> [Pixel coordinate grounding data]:
- Opening Delimiter -

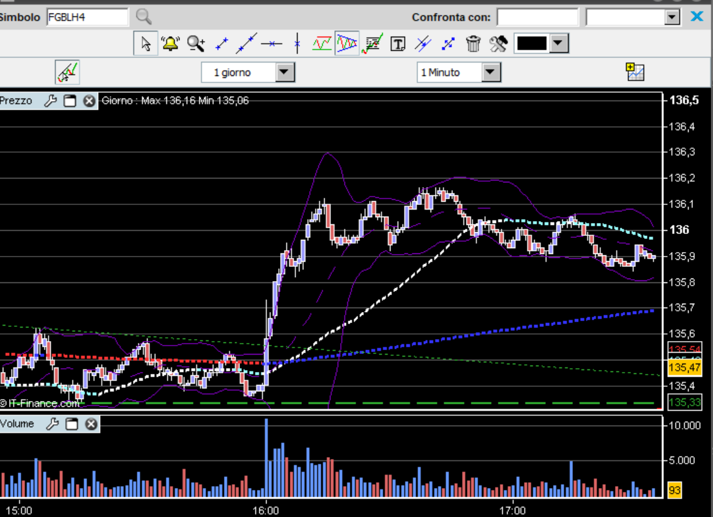Toggle the trading mode chart button
Image resolution: width=713 pixels, height=517 pixels.
(67, 72)
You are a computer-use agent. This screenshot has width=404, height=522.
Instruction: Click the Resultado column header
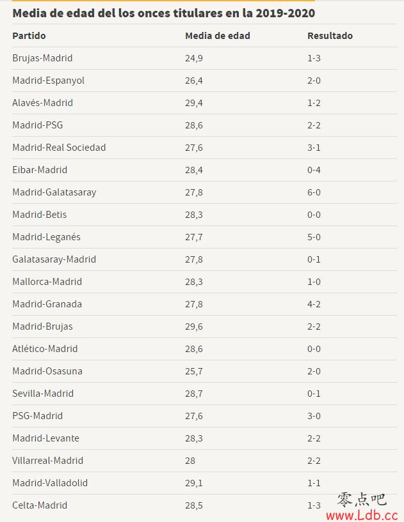(330, 36)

- Closing Delimiter -

> [Work instructions]: Give back, exactly and with nothing added, the lines from the line with "You are a computer-use" through the final line of the data, both included; leave pictures out.

> [The answer]:
You are a computer-use agent. This screenshot has width=404, height=522.
Instruction: Click the Resultado column header
(330, 36)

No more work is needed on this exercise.